Exercise material -
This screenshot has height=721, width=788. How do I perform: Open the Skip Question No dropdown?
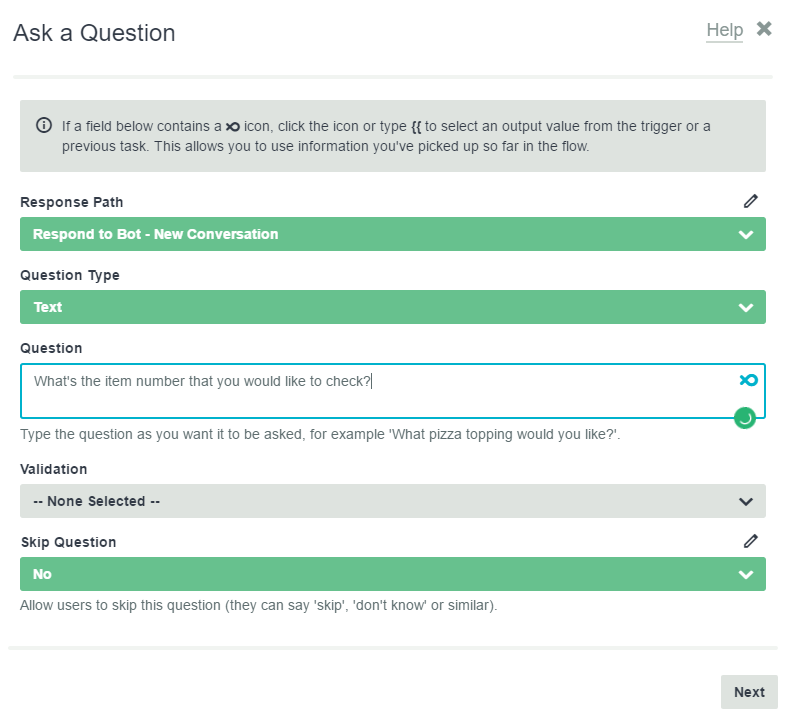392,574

---

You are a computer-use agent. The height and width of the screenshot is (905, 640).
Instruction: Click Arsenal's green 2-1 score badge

...

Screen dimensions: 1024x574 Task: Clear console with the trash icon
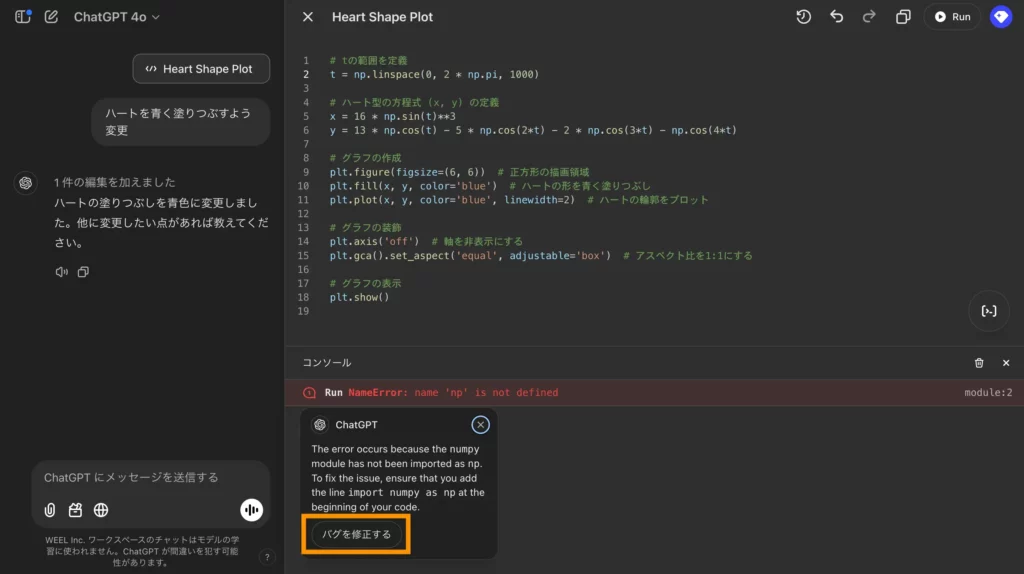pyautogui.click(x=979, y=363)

Problem description - Everything from the line with "You are a computer-use" through the line with "Instruction: Click Arsenal's" should be written out exactly as it appears above, end lines included, and nothing outside that range.

Exercise result -
You are a computer-use agent. The height and width of the screenshot is (905, 640).
Instruction: Click Arsenal's green 2-1 score badge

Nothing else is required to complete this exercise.